Only the lines below starting at the one that contains "[Mauerreste eines ottonischen" and ending at the one that contains "Read more (142, 2037)" are to be reproduced, exactly and with both ends kept.
• • • • • • •
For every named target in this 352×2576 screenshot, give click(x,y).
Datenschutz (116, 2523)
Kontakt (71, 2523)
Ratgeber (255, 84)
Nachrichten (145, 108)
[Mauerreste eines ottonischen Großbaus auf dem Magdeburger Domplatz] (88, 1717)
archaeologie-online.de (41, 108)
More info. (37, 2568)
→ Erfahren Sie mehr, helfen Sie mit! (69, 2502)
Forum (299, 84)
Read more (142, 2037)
• • • • • • •
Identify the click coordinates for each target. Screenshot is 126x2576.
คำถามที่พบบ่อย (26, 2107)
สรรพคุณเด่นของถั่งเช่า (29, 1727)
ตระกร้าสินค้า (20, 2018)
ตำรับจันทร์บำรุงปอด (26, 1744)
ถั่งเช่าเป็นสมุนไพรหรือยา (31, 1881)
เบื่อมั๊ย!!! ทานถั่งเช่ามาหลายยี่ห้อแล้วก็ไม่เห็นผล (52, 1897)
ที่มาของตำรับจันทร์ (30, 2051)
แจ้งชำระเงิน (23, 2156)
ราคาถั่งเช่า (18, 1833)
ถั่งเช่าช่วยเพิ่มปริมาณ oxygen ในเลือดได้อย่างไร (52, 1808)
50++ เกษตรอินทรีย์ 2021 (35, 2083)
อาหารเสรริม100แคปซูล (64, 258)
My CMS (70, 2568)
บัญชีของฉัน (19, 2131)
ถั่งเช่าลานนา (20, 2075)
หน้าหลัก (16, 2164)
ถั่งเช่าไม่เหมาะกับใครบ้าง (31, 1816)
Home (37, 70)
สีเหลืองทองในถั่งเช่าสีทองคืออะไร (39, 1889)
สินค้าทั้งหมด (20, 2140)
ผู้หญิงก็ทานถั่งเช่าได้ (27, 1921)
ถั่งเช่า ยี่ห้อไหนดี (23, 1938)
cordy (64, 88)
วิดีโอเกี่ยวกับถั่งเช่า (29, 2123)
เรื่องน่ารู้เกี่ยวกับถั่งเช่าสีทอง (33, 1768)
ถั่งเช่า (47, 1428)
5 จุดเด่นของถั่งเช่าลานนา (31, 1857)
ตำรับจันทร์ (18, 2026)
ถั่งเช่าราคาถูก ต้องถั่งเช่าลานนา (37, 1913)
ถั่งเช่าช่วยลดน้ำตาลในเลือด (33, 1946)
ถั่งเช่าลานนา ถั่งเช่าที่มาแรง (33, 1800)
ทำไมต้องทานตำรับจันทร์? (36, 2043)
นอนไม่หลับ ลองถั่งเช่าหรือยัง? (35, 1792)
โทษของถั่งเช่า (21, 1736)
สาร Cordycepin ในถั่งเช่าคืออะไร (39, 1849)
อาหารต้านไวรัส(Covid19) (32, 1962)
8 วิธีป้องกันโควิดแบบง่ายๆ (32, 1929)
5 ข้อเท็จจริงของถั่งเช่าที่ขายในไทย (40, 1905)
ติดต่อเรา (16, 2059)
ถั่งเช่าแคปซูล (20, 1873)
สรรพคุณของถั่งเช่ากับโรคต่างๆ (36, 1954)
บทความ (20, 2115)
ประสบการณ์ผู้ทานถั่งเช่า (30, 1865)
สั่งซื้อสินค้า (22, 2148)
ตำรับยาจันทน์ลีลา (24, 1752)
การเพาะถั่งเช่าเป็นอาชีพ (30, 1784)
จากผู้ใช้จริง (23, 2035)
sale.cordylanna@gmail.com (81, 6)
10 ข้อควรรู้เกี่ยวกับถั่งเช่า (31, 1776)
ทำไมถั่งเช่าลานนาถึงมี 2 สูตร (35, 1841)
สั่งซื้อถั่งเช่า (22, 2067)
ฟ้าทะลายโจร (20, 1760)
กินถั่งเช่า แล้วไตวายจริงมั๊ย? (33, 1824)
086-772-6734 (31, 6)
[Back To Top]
• • • • • • •
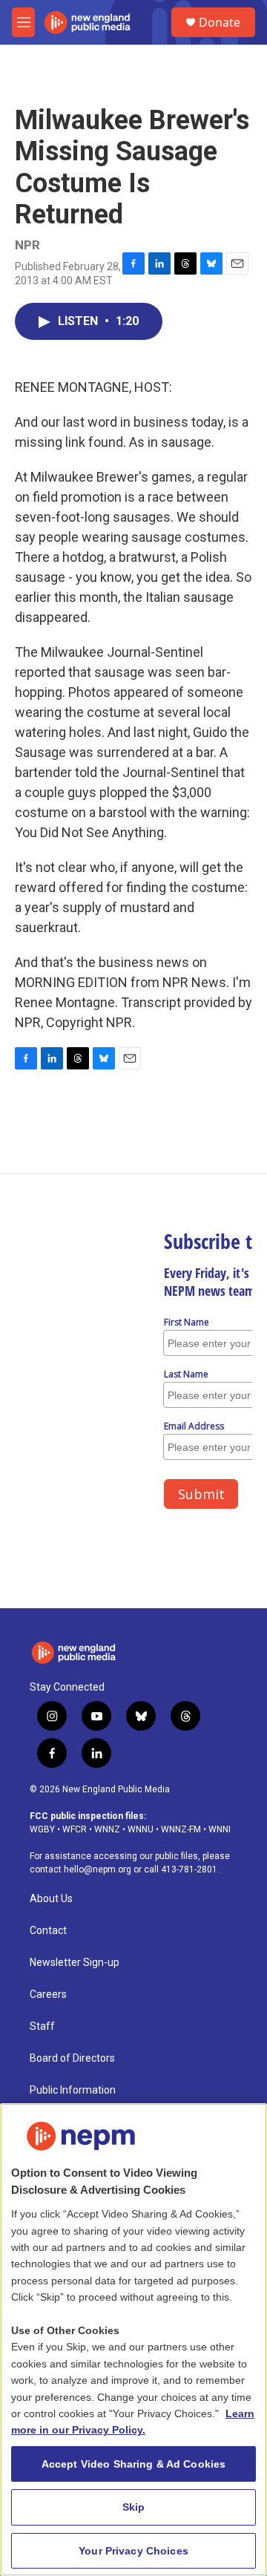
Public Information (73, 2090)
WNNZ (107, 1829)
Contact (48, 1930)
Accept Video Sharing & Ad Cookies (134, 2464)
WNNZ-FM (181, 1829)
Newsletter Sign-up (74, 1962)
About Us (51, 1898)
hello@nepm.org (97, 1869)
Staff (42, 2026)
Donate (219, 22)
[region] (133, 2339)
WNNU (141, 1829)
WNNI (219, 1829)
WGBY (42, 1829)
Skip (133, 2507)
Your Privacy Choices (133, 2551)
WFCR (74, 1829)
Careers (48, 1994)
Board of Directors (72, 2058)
• • • • • • •
RESPONSE TO THE EXERCISE:
[Mauerreste eines ottonischen Großbaus auf dem Magdeburger Domplatz] (88, 1717)
archaeologie-online.de (41, 108)
More info. (37, 2568)
→ Erfahren Sie mehr, helfen Sie mit! (69, 2502)
Forum (299, 84)
Read more (142, 2037)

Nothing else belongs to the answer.